By Matyn Sibley
When I was a kid I dreamt of growing up to be various things. Age 5 I wanted to play upfront for Tottenham and England. Oh the goals I’d score!
When I was 7 I wanted to be a super hero. Intelligently, I worked in inspector gadget type technology on my wheelchair. To enhance my capabilities. I’d be able to fly off with the most beautiful girl hitching a ride.
When I was 10 I would be the England football manager. Clearly some realism had kicked in here. You know the thing about my lack of ability to walk, let alone score goals at Wembley. Yes, manager played to my strengths and my childlike dreams.
When I was 14 I decided I’d be better in politics. Evidently the social model barriers were already pi**ing me off. Plus world poverty, hunger, disease and conflict needed my keen eye for solutions.
It’s nice to remember those dreams. Just like it’s nice to chat to my nieces about their dreams now. Kids have fascinating imaginations. The world is there for the taking. We are the heroes to save the world!
And then you head out to achieve those lofty goals. And BOOM! Obstacles. We’ve all faced this scenario. We don’t get into the college we wanted. We don’t get the first or 20th job we apply for. We don’t win the heart of ‘the one’.
I could go on about ways to overcome this. But that’s for my life coaching articles. Here I want to point to the difficulties many disabled children face in dreaming big. With negative media portrayal, no real disabled superheroes, and low coverage of disabled achievers and role models – the bar has been set too low, for too long.

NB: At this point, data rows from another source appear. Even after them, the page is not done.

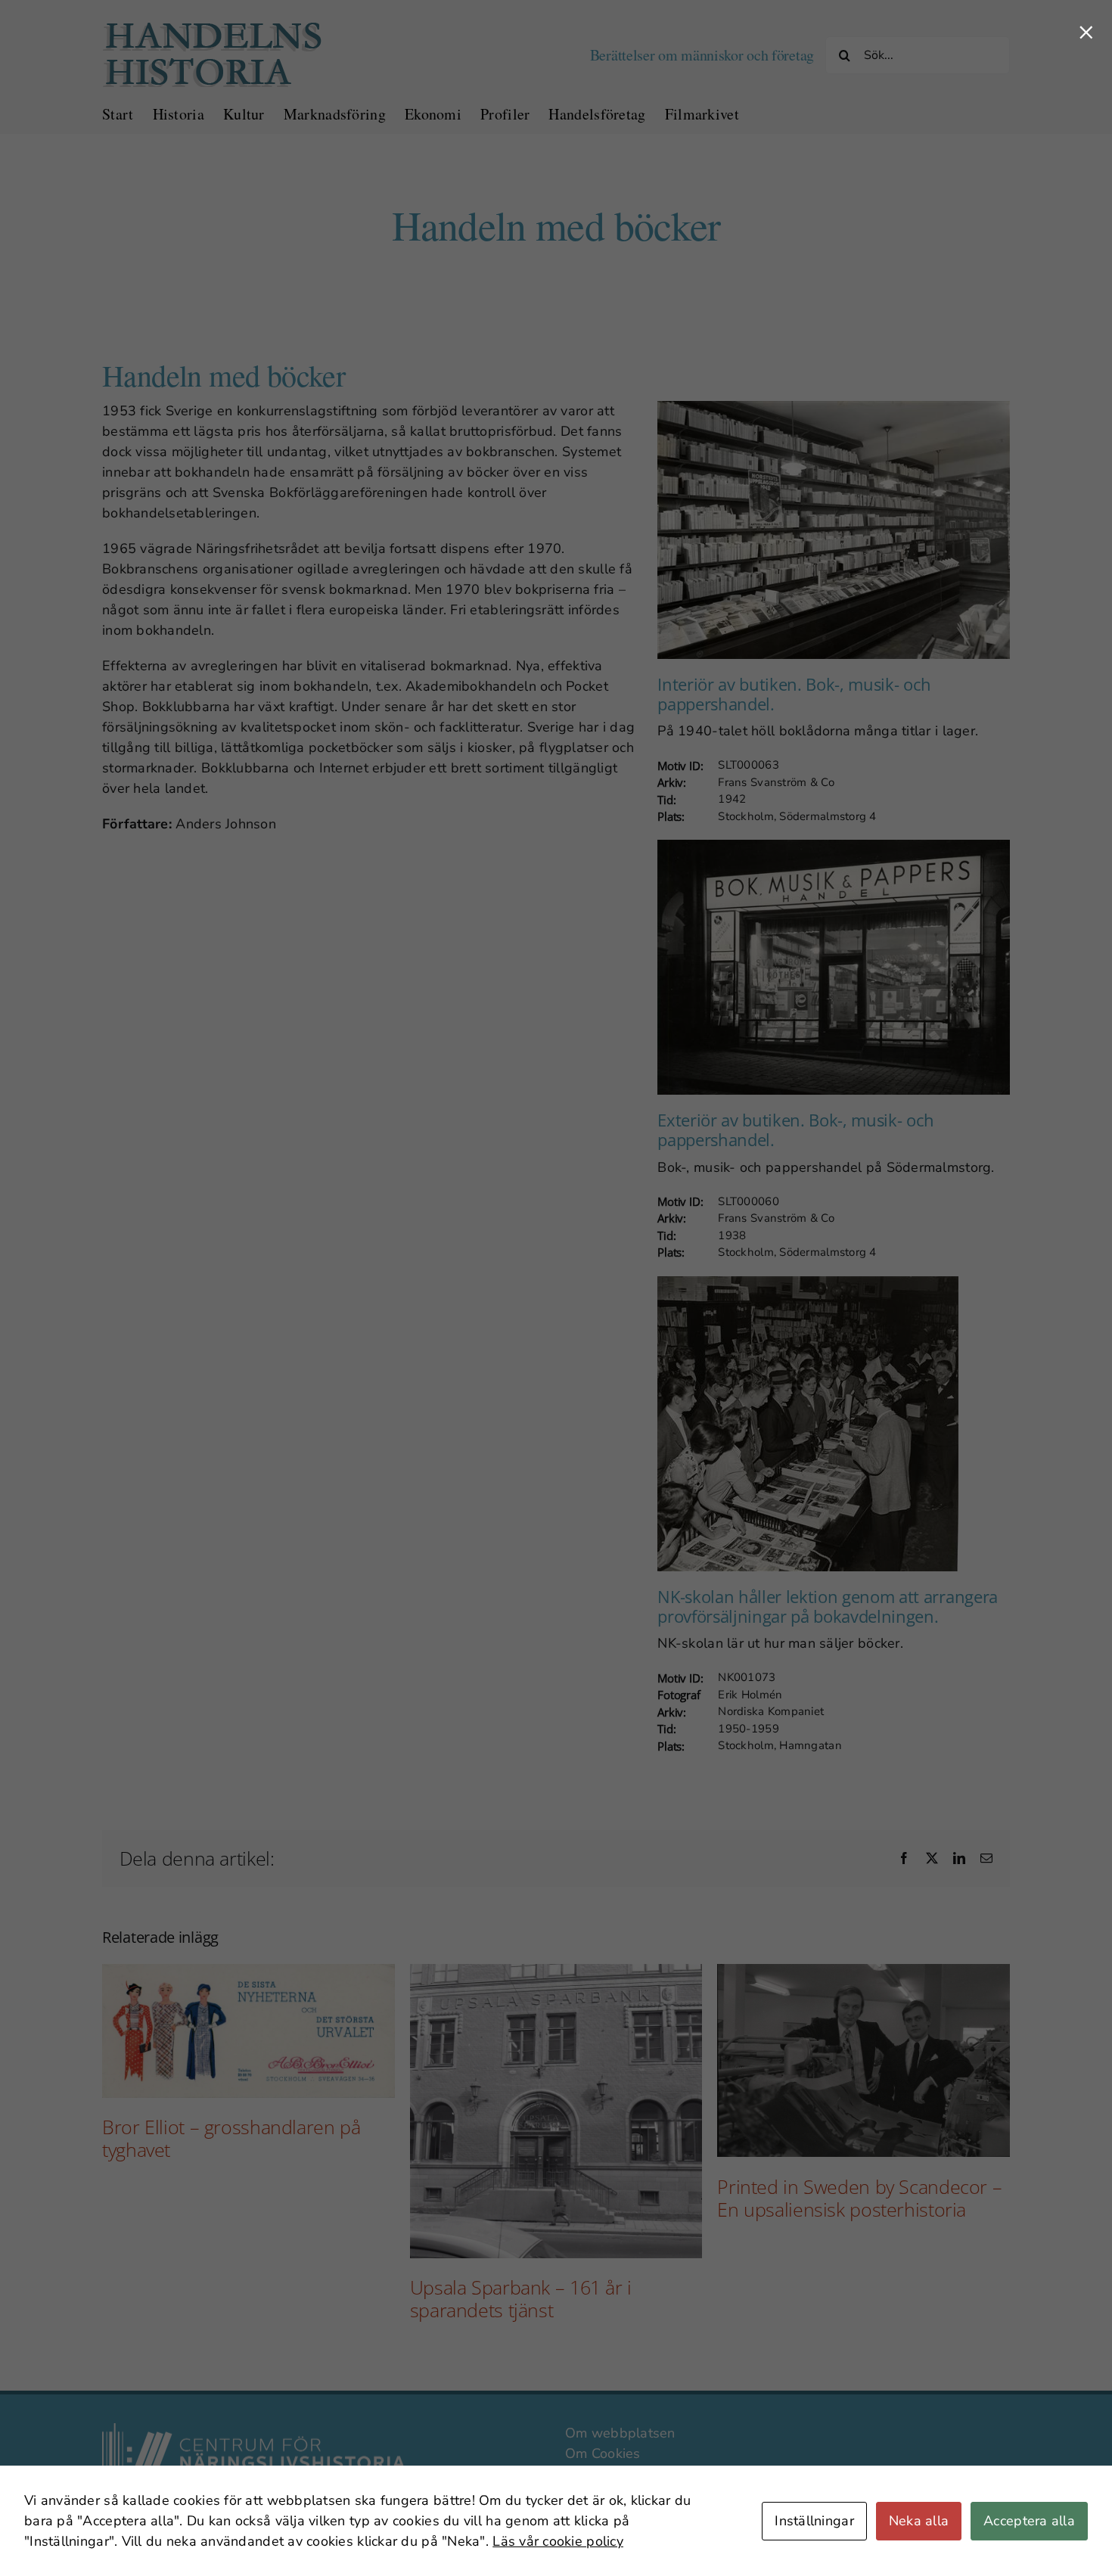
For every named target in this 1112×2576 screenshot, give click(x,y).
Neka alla (919, 2521)
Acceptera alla (1029, 2521)
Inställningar (814, 2521)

I met Dan (Dan White .. and the Department of Ability) a couple of years ago on a Disability Horizons podcast. He’d had a couple of interviews for his new comic series. Including one on mainstream TV.
The comic was inspired by his daughter Emily who is disabled. She stars in the ‘Department of Ability’ stories. With her powerful wheelchair ways. Sounds familiar right?
I’ve watched Dan grow in his self belief, embracing the media challenges, and really pushing his message. One that resonates with me so much. A message that says, ‘why the bloody hell are disabled kids not in kid’s stories’?
The comic has since had global attention. Their theme tune was performed live with Dan and Emily on stage – in America! So rock and roll.